At these levels, it is the highest yielding instrument in the Malaysian tier 1 universe and has been consistently compromised by a non-investment grade rating of BB+ from Standard & Poor's. Moody's by contrast has a subordinated debt rating on the issue of Baa2.

As a result, the deal is trading wide of Petronas and Telekom Malaysia, both of which have 2005 transactions outstanding. The former has an August 2005 issue bid at 5.07% on a Treasury spread of 205bp and the latter, an August 2005 at 5.32% or Treasury spread of 230bp bid.

Outside of Malaysia, the best comparables are probably the Hong Kong banks, with both Bank of East Asia and Citic Ka Wah (CKW) having issued 10 non-call five lower tier 2 debt last year. Baa3/BBB- rated CKW has a July 2011 issue bid at 7.5% on a spread of 328bp over Treasuries and Baa2/BBB rated Bank of East Asia, a February 2011 issue bid at 6.3% on 210bp over Treasuries.

Domestically, analysts paint a mixed picture of Maybank. Some remain concerned that while NPLs may have peaked, they are consolidating rather than declining.

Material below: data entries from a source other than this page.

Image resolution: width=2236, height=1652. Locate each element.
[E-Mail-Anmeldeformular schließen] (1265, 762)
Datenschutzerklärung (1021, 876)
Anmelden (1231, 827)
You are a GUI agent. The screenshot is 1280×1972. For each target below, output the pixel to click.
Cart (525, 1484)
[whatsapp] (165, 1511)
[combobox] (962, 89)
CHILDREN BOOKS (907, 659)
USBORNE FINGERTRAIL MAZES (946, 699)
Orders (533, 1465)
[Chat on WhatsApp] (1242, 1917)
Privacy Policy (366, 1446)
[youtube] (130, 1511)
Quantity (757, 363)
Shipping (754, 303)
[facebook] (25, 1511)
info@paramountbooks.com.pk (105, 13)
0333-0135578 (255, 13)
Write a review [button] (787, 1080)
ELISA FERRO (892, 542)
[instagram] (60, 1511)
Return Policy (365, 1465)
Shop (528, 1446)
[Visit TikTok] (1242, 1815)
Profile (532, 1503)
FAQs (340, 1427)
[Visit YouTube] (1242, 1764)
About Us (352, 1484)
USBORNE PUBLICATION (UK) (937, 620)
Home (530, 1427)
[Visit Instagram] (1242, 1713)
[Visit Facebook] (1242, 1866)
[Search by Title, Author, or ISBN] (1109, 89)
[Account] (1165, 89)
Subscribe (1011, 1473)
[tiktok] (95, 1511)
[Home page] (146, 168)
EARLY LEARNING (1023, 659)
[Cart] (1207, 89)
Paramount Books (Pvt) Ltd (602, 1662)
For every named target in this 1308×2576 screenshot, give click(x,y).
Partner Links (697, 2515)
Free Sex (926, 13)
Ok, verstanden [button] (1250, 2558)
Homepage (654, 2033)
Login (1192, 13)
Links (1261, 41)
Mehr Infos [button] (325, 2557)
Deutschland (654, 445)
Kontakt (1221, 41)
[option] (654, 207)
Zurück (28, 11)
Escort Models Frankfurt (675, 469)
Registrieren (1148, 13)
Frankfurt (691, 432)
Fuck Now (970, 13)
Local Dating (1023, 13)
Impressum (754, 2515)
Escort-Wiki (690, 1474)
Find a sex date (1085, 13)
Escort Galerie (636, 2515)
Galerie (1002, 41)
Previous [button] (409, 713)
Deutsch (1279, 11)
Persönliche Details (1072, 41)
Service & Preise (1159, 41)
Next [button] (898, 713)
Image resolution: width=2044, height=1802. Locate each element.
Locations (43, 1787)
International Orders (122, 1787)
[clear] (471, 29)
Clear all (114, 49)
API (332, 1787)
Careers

Others highlight that a recent 5.5% increase in second quarter profit came from lower quality non-interest income.

ING Barings analyst Tay Chin Seng also concludes, "My main issue is with loan growth. Now that Maybank has a much larger M$90 billion loan portfolio, it will be hard to grow it further. At the moment everyone is pinning their hopes on increased economic growth over the second half of the year."

On January 1, the government cut its economic forecast from 5% to 3% this year.